-- Data for this exercise follows --
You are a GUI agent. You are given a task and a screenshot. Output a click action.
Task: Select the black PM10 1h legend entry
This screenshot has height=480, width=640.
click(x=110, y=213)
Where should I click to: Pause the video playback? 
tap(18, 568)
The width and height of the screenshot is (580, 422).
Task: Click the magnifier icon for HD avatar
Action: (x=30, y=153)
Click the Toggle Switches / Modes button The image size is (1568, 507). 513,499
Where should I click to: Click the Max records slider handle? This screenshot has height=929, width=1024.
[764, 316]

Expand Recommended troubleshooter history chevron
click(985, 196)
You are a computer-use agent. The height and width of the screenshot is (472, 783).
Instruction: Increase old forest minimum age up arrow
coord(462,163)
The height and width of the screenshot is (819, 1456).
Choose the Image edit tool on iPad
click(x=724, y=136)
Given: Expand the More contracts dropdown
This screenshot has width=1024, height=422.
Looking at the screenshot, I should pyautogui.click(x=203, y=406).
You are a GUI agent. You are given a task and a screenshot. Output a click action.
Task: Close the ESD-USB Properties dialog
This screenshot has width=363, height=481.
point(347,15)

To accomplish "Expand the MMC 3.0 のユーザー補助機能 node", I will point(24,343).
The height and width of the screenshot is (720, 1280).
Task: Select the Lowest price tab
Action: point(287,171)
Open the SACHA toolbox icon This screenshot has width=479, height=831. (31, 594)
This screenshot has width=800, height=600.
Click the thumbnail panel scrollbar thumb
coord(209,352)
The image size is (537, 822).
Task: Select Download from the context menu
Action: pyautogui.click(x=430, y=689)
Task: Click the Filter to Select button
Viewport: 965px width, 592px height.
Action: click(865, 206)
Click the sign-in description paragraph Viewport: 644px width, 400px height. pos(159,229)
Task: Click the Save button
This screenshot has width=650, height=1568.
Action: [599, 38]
-- Data for this exercise concluded --
**Required work**
What is needed is an exact copy of all the data above.

**Task solution**
You are a GUI agent. You are given a task and a screenshot. Output a click action.
Task: Select the black PM10 1h legend entry
This screenshot has height=480, width=640.
click(x=110, y=213)
Where should I click to: Pause the video playback? 
tap(18, 568)
The width and height of the screenshot is (580, 422).
Task: Click the magnifier icon for HD avatar
Action: (x=30, y=153)
Click the Toggle Switches / Modes button The image size is (1568, 507). 513,499
Where should I click to: Click the Max records slider handle? This screenshot has height=929, width=1024.
[764, 316]

Expand Recommended troubleshooter history chevron
click(985, 196)
You are a computer-use agent. The height and width of the screenshot is (472, 783).
Instruction: Increase old forest minimum age up arrow
coord(462,163)
The height and width of the screenshot is (819, 1456).
Choose the Image edit tool on iPad
click(x=724, y=136)
Given: Expand the More contracts dropdown
This screenshot has width=1024, height=422.
Looking at the screenshot, I should pyautogui.click(x=203, y=406).
You are a GUI agent. You are given a task and a screenshot. Output a click action.
Task: Close the ESD-USB Properties dialog
This screenshot has width=363, height=481.
point(347,15)

To accomplish "Expand the MMC 3.0 のユーザー補助機能 node", I will point(24,343).
The height and width of the screenshot is (720, 1280).
Task: Select the Lowest price tab
Action: point(287,171)
Open the SACHA toolbox icon This screenshot has width=479, height=831. (31, 594)
This screenshot has width=800, height=600.
Click the thumbnail panel scrollbar thumb
coord(209,352)
The image size is (537, 822).
Task: Select Download from the context menu
Action: pyautogui.click(x=430, y=689)
Task: Click the Filter to Select button
Viewport: 965px width, 592px height.
Action: click(865, 206)
Click the sign-in description paragraph Viewport: 644px width, 400px height. pos(159,229)
Task: Click the Save button
This screenshot has width=650, height=1568.
Action: [599, 38]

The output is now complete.